No doubt we all remember the Salem Witch Trials as a horrific event filled with wild accusations, brutal trials and executions, and mass hysteria and mob mentality. But the Salem Witch Trials were certainly not the norm or else we would not remember them as well. So what made the Salem Witch Trials possible?
To start, the government in Salem at the time takes some of the blame. The theocracy in charge of Salem and indeed the region made witchcraft a crime that is both heavily punished and yet easy to pin on others. This makes it possible for vengeance to be extracted fairly easily through legal means. Social standards also are a little at fault as the lack of privacy advocated in the community certainly made it easy to feed on the resulting paranoia and convert it to mass hysteria
The most important factor in the creation of the Salem Witch Trials, though, has to be the mob mentality.
As pointed out by John Proctor in Arthur Miller's The Crucible, the accusing party in the Witch Trials is never at fault and is often seen as completing a holy task. Thus, there is a huge incentive to be part of the accusing party -- accusations against you will not be taken seriously. As the mob grew larger and larger the power it wielded grew until the courts began to act like democracies; you won if more people screamed with you. And with the charges more often than not leveled on a single person, it's rather hard for the accused to win such a battle.

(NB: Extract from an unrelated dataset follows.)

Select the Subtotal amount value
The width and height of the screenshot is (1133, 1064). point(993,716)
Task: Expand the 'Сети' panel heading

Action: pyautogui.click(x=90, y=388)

This effect can be shown in a segment in the following video clip:
http://www.youtube.com/watch?v=ygEEL57AcZs
Start at about 6 minutes in and end at 7 for the specific segment about a democracy vs a republic.
The powers of democracy and mob mentality made it so that the powerful elite at the head of the mob could charge who they liked of Witchcraft and get many of them to die or lose their reputations. Thus, the Trials could commence in of their grisly glory (or lack of glory thereof).